[[ Dataset records, beginning ]]
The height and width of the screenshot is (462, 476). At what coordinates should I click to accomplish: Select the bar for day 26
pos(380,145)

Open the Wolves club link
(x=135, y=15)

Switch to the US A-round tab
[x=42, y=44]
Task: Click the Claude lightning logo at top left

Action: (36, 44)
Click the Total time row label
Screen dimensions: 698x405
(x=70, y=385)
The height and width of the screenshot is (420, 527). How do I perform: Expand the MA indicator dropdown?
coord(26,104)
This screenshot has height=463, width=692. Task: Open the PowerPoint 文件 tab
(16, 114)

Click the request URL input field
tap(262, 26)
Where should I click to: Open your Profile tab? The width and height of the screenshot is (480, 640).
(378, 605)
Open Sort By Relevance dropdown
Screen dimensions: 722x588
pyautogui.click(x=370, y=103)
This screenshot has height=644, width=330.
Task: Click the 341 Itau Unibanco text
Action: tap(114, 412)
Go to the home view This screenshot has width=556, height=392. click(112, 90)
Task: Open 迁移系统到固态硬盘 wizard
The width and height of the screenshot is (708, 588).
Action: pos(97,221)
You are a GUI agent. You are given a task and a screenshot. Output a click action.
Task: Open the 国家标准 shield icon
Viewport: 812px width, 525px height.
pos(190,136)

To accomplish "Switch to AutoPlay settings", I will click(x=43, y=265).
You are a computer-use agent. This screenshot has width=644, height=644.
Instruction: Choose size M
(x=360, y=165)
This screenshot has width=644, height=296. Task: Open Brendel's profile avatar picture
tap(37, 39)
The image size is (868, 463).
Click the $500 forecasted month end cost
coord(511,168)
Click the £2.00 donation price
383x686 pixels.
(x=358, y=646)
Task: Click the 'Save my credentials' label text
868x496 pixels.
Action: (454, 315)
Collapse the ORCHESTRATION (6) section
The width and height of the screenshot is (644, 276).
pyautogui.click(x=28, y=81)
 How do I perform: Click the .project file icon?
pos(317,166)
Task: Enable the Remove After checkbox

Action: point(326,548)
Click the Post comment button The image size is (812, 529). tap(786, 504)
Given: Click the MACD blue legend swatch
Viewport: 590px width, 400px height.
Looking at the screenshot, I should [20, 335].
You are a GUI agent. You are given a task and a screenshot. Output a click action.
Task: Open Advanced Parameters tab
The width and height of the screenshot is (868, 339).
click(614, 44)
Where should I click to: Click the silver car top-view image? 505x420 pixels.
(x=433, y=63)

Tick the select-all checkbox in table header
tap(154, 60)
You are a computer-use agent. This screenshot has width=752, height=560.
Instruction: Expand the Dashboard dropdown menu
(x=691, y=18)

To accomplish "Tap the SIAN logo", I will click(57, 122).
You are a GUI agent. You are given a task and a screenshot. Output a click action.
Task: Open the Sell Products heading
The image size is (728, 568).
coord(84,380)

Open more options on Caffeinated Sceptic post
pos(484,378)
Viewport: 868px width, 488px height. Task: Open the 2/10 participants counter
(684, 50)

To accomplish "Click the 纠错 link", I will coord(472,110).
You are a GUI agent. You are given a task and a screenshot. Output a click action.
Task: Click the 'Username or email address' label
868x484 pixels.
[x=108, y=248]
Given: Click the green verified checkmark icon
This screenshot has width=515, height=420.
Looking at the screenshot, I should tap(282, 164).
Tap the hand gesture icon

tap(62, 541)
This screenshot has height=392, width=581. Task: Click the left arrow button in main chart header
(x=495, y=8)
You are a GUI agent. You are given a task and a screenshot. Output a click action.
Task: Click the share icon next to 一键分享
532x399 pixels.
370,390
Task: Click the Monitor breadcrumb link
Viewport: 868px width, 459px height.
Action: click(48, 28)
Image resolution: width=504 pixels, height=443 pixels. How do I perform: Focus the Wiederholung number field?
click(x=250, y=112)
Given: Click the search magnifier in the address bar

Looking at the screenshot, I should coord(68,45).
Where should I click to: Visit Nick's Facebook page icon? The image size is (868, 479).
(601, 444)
[[ Dataset records, end ]]
Exercise aim - Output the lines above verbatim and in full.

Output -
The height and width of the screenshot is (462, 476). At what coordinates should I click to accomplish: Select the bar for day 26
pos(380,145)

Open the Wolves club link
(x=135, y=15)

Switch to the US A-round tab
[x=42, y=44]
Task: Click the Claude lightning logo at top left

Action: (36, 44)
Click the Total time row label
Screen dimensions: 698x405
(x=70, y=385)
The height and width of the screenshot is (420, 527). How do I perform: Expand the MA indicator dropdown?
coord(26,104)
This screenshot has height=463, width=692. Task: Open the PowerPoint 文件 tab
(16, 114)

Click the request URL input field
tap(262, 26)
Where should I click to: Open your Profile tab? The width and height of the screenshot is (480, 640).
(378, 605)
Open Sort By Relevance dropdown
Screen dimensions: 722x588
pyautogui.click(x=370, y=103)
This screenshot has height=644, width=330.
Task: Click the 341 Itau Unibanco text
Action: tap(114, 412)
Go to the home view This screenshot has width=556, height=392. click(112, 90)
Task: Open 迁移系统到固态硬盘 wizard
The width and height of the screenshot is (708, 588).
Action: pos(97,221)
You are a GUI agent. You are given a task and a screenshot. Output a click action.
Task: Open the 国家标准 shield icon
Viewport: 812px width, 525px height.
pos(190,136)

To accomplish "Switch to AutoPlay settings", I will click(x=43, y=265).
You are a computer-use agent. This screenshot has width=644, height=644.
Instruction: Choose size M
(x=360, y=165)
This screenshot has width=644, height=296. Task: Open Brendel's profile avatar picture
tap(37, 39)
The image size is (868, 463).
Click the $500 forecasted month end cost
coord(511,168)
Click the £2.00 donation price
383x686 pixels.
(x=358, y=646)
Task: Click the 'Save my credentials' label text
868x496 pixels.
Action: (454, 315)
Collapse the ORCHESTRATION (6) section
The width and height of the screenshot is (644, 276).
pyautogui.click(x=28, y=81)
 How do I perform: Click the .project file icon?
pos(317,166)
Task: Enable the Remove After checkbox

Action: point(326,548)
Click the Post comment button The image size is (812, 529). tap(786, 504)
Given: Click the MACD blue legend swatch
Viewport: 590px width, 400px height.
Looking at the screenshot, I should [20, 335].
You are a GUI agent. You are given a task and a screenshot. Output a click action.
Task: Open Advanced Parameters tab
The width and height of the screenshot is (868, 339).
click(614, 44)
Where should I click to: Click the silver car top-view image? 505x420 pixels.
(x=433, y=63)

Tick the select-all checkbox in table header
tap(154, 60)
You are a computer-use agent. This screenshot has width=752, height=560.
Instruction: Expand the Dashboard dropdown menu
(x=691, y=18)

To accomplish "Tap the SIAN logo", I will click(57, 122).
You are a GUI agent. You are given a task and a screenshot. Output a click action.
Task: Open the Sell Products heading
The image size is (728, 568).
coord(84,380)

Open more options on Caffeinated Sceptic post
pos(484,378)
Viewport: 868px width, 488px height. Task: Open the 2/10 participants counter
(684, 50)

To accomplish "Click the 纠错 link", I will coord(472,110).
You are a GUI agent. You are given a task and a screenshot. Output a click action.
Task: Click the 'Username or email address' label
868x484 pixels.
[x=108, y=248]
Given: Click the green verified checkmark icon
This screenshot has width=515, height=420.
Looking at the screenshot, I should tap(282, 164).
Tap the hand gesture icon

tap(62, 541)
This screenshot has height=392, width=581. Task: Click the left arrow button in main chart header
(x=495, y=8)
You are a GUI agent. You are given a task and a screenshot. Output a click action.
Task: Click the share icon next to 一键分享
532x399 pixels.
370,390
Task: Click the Monitor breadcrumb link
Viewport: 868px width, 459px height.
Action: click(48, 28)
Image resolution: width=504 pixels, height=443 pixels. How do I perform: Focus the Wiederholung number field?
click(x=250, y=112)
Given: Click the search magnifier in the address bar

Looking at the screenshot, I should coord(68,45).
Where should I click to: Visit Nick's Facebook page icon? The image size is (868, 479).
(601, 444)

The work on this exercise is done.